Beneath this instruction is a listing; print exactly the lines in it starting at the line that contains "You are a computer-use" and going through the line that contains "Open the From".

• Data for this exercise:
+--

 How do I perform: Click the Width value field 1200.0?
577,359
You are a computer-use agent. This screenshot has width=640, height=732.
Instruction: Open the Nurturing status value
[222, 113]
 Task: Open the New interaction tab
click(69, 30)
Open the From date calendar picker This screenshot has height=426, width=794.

+--

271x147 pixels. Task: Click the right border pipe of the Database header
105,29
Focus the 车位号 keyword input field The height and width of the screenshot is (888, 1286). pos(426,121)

+--

• Task solution:
You are a computer-use agent. This screenshot has width=640, height=732.
Instruction: Open the Nurturing status value
[222, 113]
 Task: Open the New interaction tab
click(69, 30)
Open the From date calendar picker This screenshot has height=426, width=794.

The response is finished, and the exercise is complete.